El desafío radica en cómo integrar nuevas prioridades estratégicas sin desmantelar las ayudas que garantizan la soberanía alimentaria y el equilibrio territorial. Entre los nuevos ejes de inversión que se pretenden potenciar destacan:
- La autonomía estratégica y la resiliencia industrial.
- El fortalecimiento de los sistemas de defensa y seguridad continental.
- La aceleración de la competitividad tecnológica frente a potencias externas.
- La transformación energética sostenible en un contexto de precios volátiles.
Una gira de capitales para forjar el consenso europeo
La parada en Madrid forma parte de una intensa maratón diplomática que ya ha llevado a António Costa a visitar 13 Estados miembros, incluyendo naciones con visiones tan dispares como Hungría o Grecia.
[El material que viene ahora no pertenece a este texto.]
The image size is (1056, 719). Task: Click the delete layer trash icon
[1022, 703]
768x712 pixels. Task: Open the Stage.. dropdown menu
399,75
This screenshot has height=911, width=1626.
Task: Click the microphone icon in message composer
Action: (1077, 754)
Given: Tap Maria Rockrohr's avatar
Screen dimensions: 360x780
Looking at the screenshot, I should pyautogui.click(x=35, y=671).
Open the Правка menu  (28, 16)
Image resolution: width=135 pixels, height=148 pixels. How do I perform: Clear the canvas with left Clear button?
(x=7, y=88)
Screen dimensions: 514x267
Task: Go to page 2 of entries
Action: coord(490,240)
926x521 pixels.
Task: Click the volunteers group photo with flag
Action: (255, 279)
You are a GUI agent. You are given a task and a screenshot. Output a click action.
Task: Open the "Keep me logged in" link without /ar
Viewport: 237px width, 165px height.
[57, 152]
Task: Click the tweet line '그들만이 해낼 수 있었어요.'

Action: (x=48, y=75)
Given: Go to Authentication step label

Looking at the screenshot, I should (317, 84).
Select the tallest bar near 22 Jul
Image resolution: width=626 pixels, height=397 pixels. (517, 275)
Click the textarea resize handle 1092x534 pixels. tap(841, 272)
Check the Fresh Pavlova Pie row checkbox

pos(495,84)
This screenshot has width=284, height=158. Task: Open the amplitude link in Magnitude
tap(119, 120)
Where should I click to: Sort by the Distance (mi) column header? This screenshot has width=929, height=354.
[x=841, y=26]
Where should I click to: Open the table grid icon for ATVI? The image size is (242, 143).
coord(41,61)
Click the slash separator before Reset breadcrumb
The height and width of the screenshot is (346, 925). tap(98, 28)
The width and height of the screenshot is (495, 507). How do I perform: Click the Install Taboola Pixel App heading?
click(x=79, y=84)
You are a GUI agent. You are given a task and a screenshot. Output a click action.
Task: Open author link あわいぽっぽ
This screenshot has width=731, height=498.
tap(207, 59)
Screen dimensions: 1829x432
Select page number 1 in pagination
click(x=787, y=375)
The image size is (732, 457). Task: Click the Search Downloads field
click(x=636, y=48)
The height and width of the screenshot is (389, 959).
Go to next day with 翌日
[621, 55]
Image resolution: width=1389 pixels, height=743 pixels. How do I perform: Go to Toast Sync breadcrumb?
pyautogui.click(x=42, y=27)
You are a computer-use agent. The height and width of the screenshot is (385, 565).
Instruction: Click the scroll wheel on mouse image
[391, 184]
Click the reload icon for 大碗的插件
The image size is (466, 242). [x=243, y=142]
Esta «gira de capitales» busca limar asperezas antes de que el otoño se convierta en el escenario de las decisiones definitivas. La agenda de Costa para esta semana es frenética y subraya la relevancia de los actores implicados:
Antes de aterrizar en la capital española, el presidente del Consejo Europeo mantendrá contactos de alto nivel con figuras como el canciller alemán Friedrich Merz y el primer ministro polaco Donald Tusk. Tras su paso por La Moncloa, Costa se desplazará a Lisboa para reunirse con Luis Montenegro, cerrando un ciclo de consultas que también incluye a Malta y Finlandia. El objetivo es claro: llegar a la cumbre de jefes de Estado con un borrador que equilibre las demandas de los países contribuyentes netos y los receptores de fondos.
Hacia un presupuesto de «estructura diferente»
Costa ha sido enfático al declarar que el próximo periodo financiero debe romper con los esquemas del pasado. La propuesta de una «estructura completamente diferente» responde a la exigencia de dotar a Europa de herramientas más ágiles ante las crisis cíclicas. El otoño de 2024 se perfila así como el momento decisivo para determinar si la Unión Europea apuesta por una política de continuidad o si, por el contrario, se atreve a una reforma profunda que centralice recursos en áreas de alto valor añadido.
Para España, la negociación es vital. La capacidad de Pedro Sánchez para influir en este nuevo diseño financiero determinará el flujo de inversiones hacia el sector primario y la ejecución de proyectos de infraestructuras clave. El equilibrio entre la transformación industrial y el respeto a los fondos tradicionales será, sin duda, el epicentro del debate político en Bruselas durante los próximos meses.